Gelip geçici, zevâle mahkûm olan hallere direnmek ve bakileştirmenin yolu, hakiki dostluktan geçer.


            Her türlü zorluğa, noksana, hataya, kusura rağmen muhabbet ve irtibatı devam ettirmek tam dostluktur!  


Ezayı, cefayı, ihaneti, unutup, gündemden çıkarmanın, adı dostluktur!


            Fena nazarların ötelendiği, güzelliklerin sevgi ve muhabbetin yaşatıldığı ortamlardır, dostluklar!


            İnkisar-ı hayalin hayat bulmadığı farklı bir iklimdir, dostluk!


            En ziyâde merbûtiyet ve bağlılığı sağlayıp devam ettirme tatbikatı ancak dostlukla olur.

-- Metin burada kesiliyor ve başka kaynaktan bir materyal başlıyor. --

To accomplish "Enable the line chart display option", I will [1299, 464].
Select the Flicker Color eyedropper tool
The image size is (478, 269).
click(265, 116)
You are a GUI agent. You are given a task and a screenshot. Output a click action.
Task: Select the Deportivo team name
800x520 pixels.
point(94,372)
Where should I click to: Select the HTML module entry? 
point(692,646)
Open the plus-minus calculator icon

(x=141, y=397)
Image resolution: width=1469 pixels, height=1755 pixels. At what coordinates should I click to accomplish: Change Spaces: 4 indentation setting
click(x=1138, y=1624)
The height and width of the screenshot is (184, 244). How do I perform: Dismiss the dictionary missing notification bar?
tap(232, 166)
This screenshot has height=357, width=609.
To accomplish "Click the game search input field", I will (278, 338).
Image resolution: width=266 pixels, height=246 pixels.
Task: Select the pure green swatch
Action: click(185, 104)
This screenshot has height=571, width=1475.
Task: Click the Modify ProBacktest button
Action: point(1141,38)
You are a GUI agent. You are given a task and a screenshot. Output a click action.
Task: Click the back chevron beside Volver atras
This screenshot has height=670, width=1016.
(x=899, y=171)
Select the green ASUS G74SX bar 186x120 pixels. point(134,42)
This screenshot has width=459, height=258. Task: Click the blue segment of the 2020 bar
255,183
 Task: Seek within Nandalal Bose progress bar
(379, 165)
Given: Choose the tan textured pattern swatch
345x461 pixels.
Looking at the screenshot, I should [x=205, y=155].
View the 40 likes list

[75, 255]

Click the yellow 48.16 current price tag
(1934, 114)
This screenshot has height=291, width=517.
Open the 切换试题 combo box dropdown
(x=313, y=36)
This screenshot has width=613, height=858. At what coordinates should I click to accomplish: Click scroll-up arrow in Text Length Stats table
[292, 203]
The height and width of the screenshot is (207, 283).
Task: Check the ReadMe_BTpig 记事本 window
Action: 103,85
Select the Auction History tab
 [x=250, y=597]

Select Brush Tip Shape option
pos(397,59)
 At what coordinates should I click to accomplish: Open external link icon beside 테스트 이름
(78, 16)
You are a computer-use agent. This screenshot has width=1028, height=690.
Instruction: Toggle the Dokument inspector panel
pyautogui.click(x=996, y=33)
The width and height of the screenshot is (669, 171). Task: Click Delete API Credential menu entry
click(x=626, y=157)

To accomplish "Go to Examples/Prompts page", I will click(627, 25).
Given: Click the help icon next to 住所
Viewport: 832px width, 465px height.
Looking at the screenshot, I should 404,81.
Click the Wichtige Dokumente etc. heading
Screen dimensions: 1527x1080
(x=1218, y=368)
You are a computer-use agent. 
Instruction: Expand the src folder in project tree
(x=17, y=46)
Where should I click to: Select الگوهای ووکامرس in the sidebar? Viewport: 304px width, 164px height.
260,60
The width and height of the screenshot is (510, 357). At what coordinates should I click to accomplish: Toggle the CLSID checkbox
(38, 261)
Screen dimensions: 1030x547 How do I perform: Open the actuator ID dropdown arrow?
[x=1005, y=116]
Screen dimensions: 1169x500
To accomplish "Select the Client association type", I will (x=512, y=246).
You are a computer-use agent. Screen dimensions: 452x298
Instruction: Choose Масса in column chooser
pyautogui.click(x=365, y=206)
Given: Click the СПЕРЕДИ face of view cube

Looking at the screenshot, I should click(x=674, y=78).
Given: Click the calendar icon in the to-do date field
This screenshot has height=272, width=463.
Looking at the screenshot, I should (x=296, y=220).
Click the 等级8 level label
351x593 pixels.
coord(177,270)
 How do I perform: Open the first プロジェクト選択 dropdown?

            Görüşmekle, tesellî ve ünsiyet almaya ihtiyaç olduğunu hissedebilmek, dostlukla kaimdir.


            Hakikati hallerin paylaşıp dertleşildiği manevi sofra, dostluğun bir başka aynası ve yüzüdür. 


            Herşeye, bütün olumsuzluklara rağmen, selam ve sabahı kesmemenin sabırlı neticesi asil bir dostluk örneğidir.


            Husumete, fenalığa rağmen; “husûmete vaktimiz yoktur.” Diyebilme fazileti, dostluğun gerçek özüdür.


            Gerçek dostlar;  “Ehl-i ahiret dostlardır” tespiti dostluğun bir başka tarifidir. 


            Gerçek dışı şüpheleri ferasetle keşfederek dostluktan vaz geçmemek önemli bir duruştur. 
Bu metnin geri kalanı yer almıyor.